As a member of BPFRG, we fully support its recent manifesto outlining key recommendations to drive the market for recycled plastics here in the UK. Among the proposed changes are split targets which prioritise the purchase of PRNs over PERNs. 

This concept is fundamental to channelling investment back into the UK. Obligated packaging producers would be required to buy a fixed percentage of PRNs ahead of PERNs, which would not only increase the value of PRNs but also provide visibility around how the revenue is being spent domestically. 

It’s no use creating this ‘push’ for domestic recovery without a market ‘pull’, which is why split targets go hand-in-hand with another recommendation in the BPFRG manifesto called the ‘offset’ principle. 

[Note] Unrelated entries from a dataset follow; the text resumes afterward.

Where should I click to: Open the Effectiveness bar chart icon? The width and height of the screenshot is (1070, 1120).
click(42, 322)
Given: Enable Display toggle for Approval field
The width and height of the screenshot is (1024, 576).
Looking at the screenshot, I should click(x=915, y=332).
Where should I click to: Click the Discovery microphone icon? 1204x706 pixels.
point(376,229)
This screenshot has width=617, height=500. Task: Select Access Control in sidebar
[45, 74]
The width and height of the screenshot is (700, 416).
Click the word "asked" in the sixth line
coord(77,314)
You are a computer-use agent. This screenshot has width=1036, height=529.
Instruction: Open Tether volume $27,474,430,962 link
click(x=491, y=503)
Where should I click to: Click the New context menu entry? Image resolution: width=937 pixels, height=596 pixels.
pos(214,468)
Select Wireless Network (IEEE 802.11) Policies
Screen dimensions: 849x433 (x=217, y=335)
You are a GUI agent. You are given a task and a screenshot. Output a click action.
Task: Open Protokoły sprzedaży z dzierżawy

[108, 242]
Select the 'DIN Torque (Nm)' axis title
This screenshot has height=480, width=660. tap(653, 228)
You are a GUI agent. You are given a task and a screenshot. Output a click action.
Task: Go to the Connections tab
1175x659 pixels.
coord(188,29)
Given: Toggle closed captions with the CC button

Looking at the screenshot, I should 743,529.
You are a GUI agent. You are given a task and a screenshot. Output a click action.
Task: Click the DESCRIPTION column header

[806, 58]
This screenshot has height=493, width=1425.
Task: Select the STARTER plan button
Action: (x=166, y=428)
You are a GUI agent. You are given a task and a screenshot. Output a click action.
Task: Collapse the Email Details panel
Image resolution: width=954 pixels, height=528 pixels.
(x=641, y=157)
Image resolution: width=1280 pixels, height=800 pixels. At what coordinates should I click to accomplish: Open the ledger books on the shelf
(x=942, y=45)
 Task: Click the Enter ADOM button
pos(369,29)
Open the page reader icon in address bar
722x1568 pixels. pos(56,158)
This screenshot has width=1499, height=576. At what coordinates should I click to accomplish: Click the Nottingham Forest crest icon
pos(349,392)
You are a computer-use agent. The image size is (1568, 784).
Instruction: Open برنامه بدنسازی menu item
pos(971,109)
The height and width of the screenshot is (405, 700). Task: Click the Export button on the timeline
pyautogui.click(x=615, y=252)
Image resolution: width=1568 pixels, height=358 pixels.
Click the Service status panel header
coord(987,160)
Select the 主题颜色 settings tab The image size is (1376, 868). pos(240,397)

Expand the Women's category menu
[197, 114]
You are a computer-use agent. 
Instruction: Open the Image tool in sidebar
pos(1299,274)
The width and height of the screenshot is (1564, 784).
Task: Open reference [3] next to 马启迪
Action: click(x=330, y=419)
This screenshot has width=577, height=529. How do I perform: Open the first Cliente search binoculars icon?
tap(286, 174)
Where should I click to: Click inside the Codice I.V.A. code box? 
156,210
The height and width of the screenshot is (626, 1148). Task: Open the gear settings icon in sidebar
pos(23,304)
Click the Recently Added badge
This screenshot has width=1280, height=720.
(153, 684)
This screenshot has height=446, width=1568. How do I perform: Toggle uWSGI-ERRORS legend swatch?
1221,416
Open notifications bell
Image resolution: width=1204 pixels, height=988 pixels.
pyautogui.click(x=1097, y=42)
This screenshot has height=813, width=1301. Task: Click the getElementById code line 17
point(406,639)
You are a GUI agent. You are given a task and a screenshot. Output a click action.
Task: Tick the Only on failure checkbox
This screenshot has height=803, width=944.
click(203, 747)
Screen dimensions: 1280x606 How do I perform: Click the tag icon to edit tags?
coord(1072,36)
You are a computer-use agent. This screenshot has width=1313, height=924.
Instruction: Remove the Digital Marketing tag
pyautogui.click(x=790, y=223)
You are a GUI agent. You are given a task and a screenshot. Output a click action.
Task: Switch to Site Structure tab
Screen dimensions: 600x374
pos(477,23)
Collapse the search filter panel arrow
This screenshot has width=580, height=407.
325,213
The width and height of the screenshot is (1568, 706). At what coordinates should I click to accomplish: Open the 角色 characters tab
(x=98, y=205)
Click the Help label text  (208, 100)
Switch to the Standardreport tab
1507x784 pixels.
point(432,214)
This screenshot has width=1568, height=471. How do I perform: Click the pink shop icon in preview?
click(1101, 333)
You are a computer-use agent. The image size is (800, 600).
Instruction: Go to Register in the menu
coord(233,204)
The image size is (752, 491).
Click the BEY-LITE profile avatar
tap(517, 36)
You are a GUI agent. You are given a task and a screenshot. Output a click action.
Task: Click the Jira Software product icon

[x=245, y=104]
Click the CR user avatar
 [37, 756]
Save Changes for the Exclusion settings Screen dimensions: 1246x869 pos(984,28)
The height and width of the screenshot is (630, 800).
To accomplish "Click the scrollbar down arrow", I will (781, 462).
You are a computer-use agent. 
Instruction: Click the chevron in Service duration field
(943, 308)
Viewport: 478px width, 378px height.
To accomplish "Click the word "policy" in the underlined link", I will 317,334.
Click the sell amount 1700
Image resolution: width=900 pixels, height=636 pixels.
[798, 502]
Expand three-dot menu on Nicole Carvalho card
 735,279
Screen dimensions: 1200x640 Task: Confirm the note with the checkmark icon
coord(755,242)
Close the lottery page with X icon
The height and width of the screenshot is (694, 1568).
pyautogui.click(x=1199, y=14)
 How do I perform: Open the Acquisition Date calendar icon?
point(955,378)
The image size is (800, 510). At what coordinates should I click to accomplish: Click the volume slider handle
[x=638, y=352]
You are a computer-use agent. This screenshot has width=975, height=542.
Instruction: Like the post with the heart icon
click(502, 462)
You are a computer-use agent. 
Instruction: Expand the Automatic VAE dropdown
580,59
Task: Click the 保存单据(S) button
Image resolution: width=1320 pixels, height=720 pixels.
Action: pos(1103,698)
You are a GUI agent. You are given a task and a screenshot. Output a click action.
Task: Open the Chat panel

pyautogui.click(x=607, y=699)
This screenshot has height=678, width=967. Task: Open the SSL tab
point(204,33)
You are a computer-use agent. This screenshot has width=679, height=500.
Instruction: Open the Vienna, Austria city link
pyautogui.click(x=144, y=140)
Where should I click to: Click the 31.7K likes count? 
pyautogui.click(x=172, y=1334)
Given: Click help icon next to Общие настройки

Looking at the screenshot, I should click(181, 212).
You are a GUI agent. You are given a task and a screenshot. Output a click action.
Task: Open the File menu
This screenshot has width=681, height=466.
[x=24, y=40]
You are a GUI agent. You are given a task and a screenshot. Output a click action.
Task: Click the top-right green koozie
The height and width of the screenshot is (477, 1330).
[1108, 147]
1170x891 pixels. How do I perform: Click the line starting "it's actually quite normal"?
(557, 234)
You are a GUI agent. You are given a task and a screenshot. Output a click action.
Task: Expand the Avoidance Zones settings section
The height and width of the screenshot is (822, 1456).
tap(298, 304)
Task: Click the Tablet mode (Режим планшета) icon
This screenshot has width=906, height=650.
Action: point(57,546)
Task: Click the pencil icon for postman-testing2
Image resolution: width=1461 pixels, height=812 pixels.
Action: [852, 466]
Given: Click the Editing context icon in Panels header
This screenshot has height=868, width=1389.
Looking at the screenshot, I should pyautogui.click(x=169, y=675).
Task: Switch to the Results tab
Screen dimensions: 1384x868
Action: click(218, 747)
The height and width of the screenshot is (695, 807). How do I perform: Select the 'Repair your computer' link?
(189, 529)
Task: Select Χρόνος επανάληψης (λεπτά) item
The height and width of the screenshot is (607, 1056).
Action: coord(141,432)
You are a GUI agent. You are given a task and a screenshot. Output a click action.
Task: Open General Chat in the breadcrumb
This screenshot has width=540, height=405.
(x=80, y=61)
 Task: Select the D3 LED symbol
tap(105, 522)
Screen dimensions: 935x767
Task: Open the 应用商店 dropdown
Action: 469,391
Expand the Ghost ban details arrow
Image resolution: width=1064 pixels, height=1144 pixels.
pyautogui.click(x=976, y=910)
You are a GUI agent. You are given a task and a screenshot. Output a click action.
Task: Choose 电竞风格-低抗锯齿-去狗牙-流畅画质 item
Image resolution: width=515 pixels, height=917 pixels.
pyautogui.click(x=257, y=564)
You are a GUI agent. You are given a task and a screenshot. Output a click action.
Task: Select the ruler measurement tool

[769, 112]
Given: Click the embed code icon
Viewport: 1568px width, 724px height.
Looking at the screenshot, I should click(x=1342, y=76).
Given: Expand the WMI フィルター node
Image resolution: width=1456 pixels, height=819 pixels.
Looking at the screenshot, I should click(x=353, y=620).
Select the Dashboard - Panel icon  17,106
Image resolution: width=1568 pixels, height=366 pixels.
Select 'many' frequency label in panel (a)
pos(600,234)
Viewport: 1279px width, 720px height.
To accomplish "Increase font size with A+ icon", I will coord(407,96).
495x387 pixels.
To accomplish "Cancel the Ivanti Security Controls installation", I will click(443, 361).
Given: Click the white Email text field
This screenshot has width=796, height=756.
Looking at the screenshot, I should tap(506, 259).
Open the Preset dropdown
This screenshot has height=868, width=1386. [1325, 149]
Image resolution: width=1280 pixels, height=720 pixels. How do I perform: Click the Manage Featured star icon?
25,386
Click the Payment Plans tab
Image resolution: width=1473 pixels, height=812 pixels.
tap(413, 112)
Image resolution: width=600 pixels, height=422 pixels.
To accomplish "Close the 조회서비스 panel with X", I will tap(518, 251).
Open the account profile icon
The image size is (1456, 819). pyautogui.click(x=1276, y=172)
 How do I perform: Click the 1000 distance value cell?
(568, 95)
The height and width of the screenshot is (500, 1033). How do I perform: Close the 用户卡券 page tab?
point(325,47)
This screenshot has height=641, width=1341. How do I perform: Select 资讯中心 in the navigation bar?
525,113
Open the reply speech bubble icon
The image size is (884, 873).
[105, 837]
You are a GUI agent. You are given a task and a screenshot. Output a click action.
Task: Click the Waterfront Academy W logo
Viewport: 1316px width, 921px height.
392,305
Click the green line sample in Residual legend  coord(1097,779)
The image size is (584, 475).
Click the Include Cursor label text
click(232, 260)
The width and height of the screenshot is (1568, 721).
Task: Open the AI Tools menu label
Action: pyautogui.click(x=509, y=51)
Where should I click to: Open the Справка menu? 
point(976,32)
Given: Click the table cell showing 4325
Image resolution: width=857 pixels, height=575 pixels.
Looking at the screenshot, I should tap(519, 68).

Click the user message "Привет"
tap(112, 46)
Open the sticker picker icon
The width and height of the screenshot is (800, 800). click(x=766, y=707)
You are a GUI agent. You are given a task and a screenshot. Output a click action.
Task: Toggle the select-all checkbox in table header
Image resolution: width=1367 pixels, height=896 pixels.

This mechanism would allow obligated packaging producers to offset their PRN requirement if they use recycled polymer in their products. For example, a company which produces 5,000 tonnes of material using recycled polymer could subtract that amount from their PRN obligation. 

This would not only boost the market for recycled material, but also help shatter the misleading stigma that surrounds this recycled plastic as more and more companies opt to stem their reliance on virgin materials. 

For example, our Continuum joint venture with Coca Cola Enterprises demonstrates that the highest quality rPET is available for even the most stringent food grade standards. 

The original PRN/PERN regime was devised as part of the wider producer responsibility legislation which requires producers of packaging to pay their share towards the recovery of their material. 

As global markets evolved and international trade links improved, this system has become outdated and no longer fulfils this purpose since it is inadvertently skewed towards exports and puts homegrown reprocessors at a commercial disadvantage. This needs to be addressed if we are to develop a solid and sustainable recycling industry, not susceptible to market fluctuations abroad and capable of attracting some much-needed investment. 

Steve Almond, UK Sales, TOMRA Sorting

The goals and drivers of the BPFRG’s manifesto very much mirror those of TOMRA Sorting as, at its core, the manifesto is driven by the need to recover more material.